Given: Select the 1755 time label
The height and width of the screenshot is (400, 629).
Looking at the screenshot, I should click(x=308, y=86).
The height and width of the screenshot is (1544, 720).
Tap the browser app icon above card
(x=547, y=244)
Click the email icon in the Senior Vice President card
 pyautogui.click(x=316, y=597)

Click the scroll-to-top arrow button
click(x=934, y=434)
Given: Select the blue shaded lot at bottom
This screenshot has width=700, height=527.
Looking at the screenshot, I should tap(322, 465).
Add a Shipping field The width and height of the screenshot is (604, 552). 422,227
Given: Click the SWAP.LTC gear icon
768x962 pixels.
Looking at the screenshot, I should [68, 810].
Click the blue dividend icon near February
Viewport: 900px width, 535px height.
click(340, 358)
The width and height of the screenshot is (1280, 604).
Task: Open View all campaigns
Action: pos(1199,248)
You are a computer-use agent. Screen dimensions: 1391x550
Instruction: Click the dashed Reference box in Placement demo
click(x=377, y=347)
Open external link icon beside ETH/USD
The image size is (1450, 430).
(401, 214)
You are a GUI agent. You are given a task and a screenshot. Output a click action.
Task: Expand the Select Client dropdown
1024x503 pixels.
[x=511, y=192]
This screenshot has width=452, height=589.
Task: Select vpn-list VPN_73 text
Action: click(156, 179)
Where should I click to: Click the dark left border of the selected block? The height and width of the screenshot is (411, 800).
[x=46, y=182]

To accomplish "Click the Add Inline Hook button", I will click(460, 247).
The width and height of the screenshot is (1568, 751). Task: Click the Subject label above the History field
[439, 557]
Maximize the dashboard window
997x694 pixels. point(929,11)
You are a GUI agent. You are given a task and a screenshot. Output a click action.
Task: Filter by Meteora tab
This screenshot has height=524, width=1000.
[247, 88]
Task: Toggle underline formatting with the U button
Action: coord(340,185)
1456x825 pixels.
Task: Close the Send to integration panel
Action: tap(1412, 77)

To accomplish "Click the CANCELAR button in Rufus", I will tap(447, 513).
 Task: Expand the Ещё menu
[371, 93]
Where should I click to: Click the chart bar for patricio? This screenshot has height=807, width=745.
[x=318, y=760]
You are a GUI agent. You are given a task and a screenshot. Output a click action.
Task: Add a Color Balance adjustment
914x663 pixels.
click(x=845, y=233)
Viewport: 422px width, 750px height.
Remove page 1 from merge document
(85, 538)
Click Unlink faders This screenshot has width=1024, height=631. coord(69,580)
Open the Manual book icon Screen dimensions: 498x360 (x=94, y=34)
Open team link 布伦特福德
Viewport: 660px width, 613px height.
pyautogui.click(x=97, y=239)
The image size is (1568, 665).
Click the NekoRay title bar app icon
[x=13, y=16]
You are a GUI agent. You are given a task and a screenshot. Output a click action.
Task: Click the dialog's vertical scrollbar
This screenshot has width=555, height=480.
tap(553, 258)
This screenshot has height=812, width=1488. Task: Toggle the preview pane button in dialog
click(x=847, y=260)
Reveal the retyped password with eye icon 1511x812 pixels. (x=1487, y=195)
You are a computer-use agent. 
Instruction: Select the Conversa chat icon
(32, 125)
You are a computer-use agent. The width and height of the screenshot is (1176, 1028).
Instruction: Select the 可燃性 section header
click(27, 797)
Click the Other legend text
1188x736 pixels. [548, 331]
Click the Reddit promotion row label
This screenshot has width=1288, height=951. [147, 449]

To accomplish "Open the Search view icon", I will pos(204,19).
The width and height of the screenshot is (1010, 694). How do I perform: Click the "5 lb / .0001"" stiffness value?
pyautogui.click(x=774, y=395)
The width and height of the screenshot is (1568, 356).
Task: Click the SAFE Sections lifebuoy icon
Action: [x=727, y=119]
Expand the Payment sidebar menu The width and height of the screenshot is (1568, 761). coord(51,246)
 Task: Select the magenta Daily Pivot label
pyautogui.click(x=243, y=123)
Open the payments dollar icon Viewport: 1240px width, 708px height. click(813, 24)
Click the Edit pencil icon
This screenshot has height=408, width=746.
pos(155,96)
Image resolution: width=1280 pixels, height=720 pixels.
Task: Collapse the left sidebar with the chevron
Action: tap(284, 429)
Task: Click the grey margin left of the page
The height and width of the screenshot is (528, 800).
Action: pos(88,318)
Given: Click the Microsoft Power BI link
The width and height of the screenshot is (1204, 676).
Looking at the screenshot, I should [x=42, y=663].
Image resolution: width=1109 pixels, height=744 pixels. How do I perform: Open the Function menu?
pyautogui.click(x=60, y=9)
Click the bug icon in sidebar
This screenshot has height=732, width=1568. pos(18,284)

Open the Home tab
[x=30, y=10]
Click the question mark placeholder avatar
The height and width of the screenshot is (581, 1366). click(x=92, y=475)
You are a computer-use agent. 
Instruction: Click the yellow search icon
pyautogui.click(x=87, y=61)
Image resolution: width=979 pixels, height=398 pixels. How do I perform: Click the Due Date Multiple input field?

◆ Work required:
Please rewrite the data above, starting at its first line and going on through the line with "click(x=934, y=434)", replacing "email icon" with "mail icon" and leaving everything else unchanged.

◆ Solution to the problem:
Given: Select the 1755 time label
The height and width of the screenshot is (400, 629).
Looking at the screenshot, I should click(x=308, y=86).
The height and width of the screenshot is (1544, 720).
Tap the browser app icon above card
(x=547, y=244)
Click the mail icon in the Senior Vice President card
 pyautogui.click(x=316, y=597)

Click the scroll-to-top arrow button
click(x=934, y=434)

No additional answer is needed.